13.3.1 You may end your instructions to us at any time by giving us written notice. However:-
18.104.22.168 by operation of law solicitors who are owed money by a client have a lien (a right to retain) in respect of any property, including money, belonging to that client;
22.214.171.124 if we were acting for you in Court proceedings in which we were on the Court record as doing so then unless forthwith upon ending your instructions you file with the Court (and serve on us) a Notice of Change of Solicitor, or Notice of Acting in person, then it will be necessary for us to make a formal application to the Court to come off the Court record as acting for you. If that becomes necessary we may seek the costs of the application from you.
13.3.2 We may decide to cease acting for you if we have good reason to do so, and on reasonable notice.
13.3.3 If you or we decide that we should cease acting for you then you will be liable to pay our charges, in accordance with the terms of our retainer, until termination of the retainer.

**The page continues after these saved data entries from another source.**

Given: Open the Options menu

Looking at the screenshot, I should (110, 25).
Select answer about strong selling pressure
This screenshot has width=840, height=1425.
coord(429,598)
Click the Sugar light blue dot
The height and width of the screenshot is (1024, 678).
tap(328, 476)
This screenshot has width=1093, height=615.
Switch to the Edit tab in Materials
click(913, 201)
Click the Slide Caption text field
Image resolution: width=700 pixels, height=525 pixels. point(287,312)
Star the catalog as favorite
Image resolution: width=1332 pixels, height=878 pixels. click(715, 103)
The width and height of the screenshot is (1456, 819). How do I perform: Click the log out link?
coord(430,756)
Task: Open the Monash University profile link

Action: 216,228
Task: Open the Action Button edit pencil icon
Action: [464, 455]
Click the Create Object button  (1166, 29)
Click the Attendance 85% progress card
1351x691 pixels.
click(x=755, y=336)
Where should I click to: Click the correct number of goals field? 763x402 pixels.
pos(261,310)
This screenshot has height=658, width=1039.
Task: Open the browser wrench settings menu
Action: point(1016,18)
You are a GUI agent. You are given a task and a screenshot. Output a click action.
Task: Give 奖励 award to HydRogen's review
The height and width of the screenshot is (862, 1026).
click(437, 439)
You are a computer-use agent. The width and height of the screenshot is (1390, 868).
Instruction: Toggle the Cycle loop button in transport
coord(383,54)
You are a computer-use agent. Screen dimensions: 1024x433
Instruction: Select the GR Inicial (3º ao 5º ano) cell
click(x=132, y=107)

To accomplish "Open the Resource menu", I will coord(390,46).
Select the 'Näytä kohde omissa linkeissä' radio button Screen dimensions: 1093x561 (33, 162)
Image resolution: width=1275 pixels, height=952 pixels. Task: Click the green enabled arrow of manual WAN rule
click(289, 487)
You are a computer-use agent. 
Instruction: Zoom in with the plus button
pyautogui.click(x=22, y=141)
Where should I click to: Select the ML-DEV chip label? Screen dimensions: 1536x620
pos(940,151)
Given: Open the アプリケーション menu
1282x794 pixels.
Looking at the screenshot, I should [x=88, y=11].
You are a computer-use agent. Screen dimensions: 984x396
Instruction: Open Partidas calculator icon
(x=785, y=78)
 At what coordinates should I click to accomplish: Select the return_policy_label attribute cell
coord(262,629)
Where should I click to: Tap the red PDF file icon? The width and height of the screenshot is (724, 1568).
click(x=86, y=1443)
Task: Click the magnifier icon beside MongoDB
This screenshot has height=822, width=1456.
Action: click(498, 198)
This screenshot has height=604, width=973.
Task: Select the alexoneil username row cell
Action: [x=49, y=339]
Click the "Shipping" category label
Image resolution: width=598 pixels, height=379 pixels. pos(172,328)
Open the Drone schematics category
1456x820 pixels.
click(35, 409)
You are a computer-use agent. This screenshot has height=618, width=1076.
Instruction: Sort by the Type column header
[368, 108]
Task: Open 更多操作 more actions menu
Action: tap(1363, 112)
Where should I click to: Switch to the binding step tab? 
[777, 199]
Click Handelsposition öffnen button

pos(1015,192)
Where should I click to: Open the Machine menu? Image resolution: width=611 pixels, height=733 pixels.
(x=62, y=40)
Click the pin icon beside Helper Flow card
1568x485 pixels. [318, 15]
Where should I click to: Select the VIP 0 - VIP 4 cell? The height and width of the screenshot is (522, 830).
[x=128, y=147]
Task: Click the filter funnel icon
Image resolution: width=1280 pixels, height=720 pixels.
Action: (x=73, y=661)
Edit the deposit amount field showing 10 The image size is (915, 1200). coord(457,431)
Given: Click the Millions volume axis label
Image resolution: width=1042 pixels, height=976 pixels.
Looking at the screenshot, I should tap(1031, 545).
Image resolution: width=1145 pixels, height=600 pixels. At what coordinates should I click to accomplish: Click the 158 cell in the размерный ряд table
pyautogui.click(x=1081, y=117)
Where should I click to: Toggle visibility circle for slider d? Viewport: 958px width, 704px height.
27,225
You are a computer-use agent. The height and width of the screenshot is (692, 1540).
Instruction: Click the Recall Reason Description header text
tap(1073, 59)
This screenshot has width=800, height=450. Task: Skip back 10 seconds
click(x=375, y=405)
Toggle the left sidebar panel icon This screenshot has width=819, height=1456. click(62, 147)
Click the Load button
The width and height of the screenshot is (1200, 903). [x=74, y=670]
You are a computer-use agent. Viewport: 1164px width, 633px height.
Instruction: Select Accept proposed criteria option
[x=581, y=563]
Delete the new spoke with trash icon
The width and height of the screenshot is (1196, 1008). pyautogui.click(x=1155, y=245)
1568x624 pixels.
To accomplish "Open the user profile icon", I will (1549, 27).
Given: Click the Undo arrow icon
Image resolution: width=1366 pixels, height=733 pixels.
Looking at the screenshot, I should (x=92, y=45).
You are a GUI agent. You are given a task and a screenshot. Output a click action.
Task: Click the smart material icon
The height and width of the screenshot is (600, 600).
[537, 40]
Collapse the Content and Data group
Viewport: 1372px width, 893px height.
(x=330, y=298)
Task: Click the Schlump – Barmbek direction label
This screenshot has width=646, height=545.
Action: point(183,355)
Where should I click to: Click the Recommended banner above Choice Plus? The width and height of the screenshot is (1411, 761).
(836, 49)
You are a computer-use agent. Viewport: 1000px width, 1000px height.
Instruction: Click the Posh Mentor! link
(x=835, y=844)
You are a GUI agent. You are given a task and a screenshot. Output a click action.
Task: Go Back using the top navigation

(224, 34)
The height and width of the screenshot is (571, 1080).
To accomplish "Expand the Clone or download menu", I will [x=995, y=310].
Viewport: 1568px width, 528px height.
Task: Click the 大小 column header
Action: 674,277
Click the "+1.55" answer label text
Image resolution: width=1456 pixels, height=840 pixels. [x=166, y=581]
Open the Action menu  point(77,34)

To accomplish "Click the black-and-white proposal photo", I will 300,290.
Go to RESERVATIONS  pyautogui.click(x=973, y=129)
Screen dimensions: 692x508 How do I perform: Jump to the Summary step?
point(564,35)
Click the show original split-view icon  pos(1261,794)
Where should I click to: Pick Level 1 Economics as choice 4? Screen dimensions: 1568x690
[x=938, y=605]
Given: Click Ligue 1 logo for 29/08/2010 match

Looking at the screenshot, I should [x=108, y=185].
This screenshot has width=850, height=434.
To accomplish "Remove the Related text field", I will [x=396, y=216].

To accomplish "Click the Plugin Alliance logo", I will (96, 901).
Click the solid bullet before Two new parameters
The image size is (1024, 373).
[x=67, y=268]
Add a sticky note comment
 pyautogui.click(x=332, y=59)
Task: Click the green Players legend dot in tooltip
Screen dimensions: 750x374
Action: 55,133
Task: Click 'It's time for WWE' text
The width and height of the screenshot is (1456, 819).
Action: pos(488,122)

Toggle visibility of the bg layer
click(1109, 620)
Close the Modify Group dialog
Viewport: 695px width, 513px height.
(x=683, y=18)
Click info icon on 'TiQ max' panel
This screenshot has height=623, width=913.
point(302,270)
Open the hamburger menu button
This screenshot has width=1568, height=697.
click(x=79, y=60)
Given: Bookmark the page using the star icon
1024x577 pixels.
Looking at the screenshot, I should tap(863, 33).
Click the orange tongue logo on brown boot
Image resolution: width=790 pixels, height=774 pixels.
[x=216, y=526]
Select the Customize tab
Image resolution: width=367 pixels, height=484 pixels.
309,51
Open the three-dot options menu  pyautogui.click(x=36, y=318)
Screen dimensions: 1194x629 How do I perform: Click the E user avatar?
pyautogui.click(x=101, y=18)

13.4 We may charge, at the same rate and on the same basis, for time spent dealing with all lawful notices and / or orders from law enforcement agencies in relation to our retainer with you or its subject-matter. We may not be able to discuss with you (or communicate in any way to you) our compliance with the notice or order.
13.5 Residual Client Account balances. On completion or conclusion of the matter in which we are acting for you we will account as appropriate for monies held to which you are entitled. If for any reason we have not been able to do so within a period of six months, despite our reasonable endeavours to do so (e.g., because we cannot trace you or because you do not respond to our communications) then you irrevocably authorise and instruct us to donate the monies held to a charity of our choice (having, where necessary, first obtained SRA authorisation).
13.6 We reserve rights to: –
13.6.1 review these general terms from time to time. Changes would become effective 7 days after we notified you;
13.6.2 produce your file to external assessors (who observe confidentiality) in connection with our Lexcel accreditation and panel memberships, unless you indicate that you do not agree, and to our professional indemnity insurers in the event of our having to make any relevant notification;
13.6.3 outsource specific office functions (including but not necessarily limited to cleaning, online ID verification, destruction of paper files when appropriate, IT support) to third party service providers who observe confidentiality;
13.6.4 store your information (including confidential information) on a Microsoft Azure cloud-based IT system, unless you indicate that you do not agree;.
13.6.5 destroy files (hard copy and in electronic form) when reasonably satisfied that their contents will not be of future relevance.
13.7 These terms do not apply so far as they are inconsistent with what may be agreed (in writing) in particular cases. They will apply similarly to your future instructions to us.